§ What to produce:
Reproduce the data exactly. Omit no record.

:::::

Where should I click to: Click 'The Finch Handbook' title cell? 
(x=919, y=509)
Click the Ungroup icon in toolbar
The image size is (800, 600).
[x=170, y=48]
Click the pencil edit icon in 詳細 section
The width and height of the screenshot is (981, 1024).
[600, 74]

:::::

§ Answer space:
Where should I click to: Click 'The Finch Handbook' title cell? 
(x=919, y=509)
Click the Ungroup icon in toolbar
The image size is (800, 600).
[x=170, y=48]
Click the pencil edit icon in 詳細 section
The width and height of the screenshot is (981, 1024).
[600, 74]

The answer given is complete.